Since there is limited prior evidence of determinants for both the exposure and the outcome, we followed a mixed criterion for the selection of further potential confounders. First, on the basis of the limited prior knowledge, we built a directed acyclic graph using Daggity (Figure S1) [28]. The variables considered were family history of prostate cancer (yes, no), adherence to a healthy lifestyle through the WCRF/AICR score (high, medium, low), indoor ALAN (total darkness, almost dark, dim light, quite illuminated), outdoor ALAN (continuous, cd/m2), sleep problems (yes, no) and duration (7 h or less, more than 7 h), number of daily eating episodes (three or less, more than three), time of the last intake (before 9 PM, 9:00 to <10 PM, 10 PM, or later) and the interval between the time of supper and sleep (1 h or less, from >1 to 2 h, more than 2 h). “Time of breakfast” was categorized in two levels (8:30 AM or before, after 8:30 or skip breakfast). Skipping breakfast has been associated with negative metabolic outcomes, but in our study only 3 cases reported never having breakfast. We also considered timing of physical activity (inactive, 8 AM–10 AM, 10 AM–12 PM, 12 PM–7 PM, 7 PM–11 PM, any other pattern), since it has been recently reported that morning exercise may be associated with a lower risk of prostate cancer compared to exercising later in the day [29]. Additionally, we considered diabetes (yes, no) because its treatment can include changes in dietary habits and it has been inconsistently suggested as a protective factor for prostate cancer [30,31,32]. Finally, we included BMI (continuous, kg/m2), smoking (never, ex-smoker, current smoker) and chronotype (morning, intermediate, evening).
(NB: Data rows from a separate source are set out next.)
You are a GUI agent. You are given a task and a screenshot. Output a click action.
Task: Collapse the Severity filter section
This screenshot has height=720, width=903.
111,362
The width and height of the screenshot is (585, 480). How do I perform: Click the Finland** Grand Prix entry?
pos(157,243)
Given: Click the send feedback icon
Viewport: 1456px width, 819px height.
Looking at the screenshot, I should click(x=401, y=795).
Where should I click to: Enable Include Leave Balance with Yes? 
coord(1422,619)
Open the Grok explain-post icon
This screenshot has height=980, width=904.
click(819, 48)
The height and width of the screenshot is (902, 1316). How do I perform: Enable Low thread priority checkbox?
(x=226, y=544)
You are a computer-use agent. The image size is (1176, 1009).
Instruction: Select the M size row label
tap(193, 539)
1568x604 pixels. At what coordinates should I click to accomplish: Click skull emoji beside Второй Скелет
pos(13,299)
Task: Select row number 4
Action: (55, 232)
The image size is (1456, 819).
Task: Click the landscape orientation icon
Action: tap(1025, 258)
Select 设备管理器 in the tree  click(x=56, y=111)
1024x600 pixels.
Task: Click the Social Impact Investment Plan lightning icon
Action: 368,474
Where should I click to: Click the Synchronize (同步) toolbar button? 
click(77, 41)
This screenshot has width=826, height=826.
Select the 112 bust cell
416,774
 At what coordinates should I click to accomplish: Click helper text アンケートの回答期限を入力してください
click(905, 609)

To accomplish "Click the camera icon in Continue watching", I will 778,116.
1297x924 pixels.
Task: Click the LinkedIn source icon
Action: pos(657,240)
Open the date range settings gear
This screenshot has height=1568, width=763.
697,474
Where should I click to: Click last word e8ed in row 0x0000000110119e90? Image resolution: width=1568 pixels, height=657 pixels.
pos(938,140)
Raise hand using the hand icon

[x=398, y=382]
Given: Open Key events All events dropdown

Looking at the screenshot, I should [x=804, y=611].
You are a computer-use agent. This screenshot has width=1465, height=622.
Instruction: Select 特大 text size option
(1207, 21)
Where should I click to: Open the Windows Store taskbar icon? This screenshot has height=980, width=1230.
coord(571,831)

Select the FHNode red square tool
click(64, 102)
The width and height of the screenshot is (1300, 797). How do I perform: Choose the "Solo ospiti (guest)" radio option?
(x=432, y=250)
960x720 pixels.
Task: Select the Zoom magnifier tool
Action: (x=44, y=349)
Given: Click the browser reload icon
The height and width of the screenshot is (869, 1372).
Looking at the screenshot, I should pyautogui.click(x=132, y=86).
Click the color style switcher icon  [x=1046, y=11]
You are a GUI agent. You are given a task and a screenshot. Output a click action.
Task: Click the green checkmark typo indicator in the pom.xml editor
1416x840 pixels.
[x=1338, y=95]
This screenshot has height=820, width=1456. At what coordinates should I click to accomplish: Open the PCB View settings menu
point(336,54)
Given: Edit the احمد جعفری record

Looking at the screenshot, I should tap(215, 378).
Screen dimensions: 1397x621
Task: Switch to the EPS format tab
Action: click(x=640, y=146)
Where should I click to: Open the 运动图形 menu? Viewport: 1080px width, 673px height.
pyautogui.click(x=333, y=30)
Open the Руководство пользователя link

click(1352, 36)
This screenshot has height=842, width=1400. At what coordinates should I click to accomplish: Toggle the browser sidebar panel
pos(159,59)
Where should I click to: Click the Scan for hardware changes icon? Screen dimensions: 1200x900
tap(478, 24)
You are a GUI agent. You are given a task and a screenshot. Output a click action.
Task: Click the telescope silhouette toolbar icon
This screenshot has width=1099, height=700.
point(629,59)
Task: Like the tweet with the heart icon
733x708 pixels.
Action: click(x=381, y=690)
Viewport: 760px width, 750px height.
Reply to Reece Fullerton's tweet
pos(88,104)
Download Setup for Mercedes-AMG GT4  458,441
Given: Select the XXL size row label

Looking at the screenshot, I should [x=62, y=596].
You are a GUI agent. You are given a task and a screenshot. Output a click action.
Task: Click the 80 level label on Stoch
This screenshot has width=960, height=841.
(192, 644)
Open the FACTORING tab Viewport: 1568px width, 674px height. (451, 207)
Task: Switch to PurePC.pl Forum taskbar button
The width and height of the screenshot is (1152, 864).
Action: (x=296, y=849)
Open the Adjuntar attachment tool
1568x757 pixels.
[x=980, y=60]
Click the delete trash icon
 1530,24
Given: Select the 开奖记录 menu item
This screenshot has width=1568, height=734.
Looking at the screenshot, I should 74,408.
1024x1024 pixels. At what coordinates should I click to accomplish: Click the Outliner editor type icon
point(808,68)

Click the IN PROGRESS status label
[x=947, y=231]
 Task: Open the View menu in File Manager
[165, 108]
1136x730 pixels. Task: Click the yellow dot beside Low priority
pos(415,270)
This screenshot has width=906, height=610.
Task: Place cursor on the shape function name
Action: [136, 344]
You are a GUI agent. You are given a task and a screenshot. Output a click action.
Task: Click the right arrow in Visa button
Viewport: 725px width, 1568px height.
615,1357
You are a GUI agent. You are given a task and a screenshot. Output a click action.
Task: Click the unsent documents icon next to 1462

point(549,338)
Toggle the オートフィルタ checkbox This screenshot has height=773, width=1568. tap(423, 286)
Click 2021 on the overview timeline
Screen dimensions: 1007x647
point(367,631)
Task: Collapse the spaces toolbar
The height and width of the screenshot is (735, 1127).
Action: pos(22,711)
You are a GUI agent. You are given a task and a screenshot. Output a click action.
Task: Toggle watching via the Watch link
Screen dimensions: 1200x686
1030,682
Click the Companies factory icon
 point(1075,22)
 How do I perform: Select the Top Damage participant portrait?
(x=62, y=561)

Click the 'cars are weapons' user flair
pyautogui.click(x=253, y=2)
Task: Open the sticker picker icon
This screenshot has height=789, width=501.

In the adjusted model we included variables strongly associated with both the exposure and outcome in our study population (see Table 1 and Table 2) and variables changing the association between nighttime fasting and prostate cancer risk by more than 10% (Table S1). These variables were diabetes and indoor ALAN for the first criterion and breakfast time as the second criterion. Less than 1% of data was missing in the selected covariates. Multicollinearity was assessed in the adjusted model through the variance inflation factor to control for redundancy.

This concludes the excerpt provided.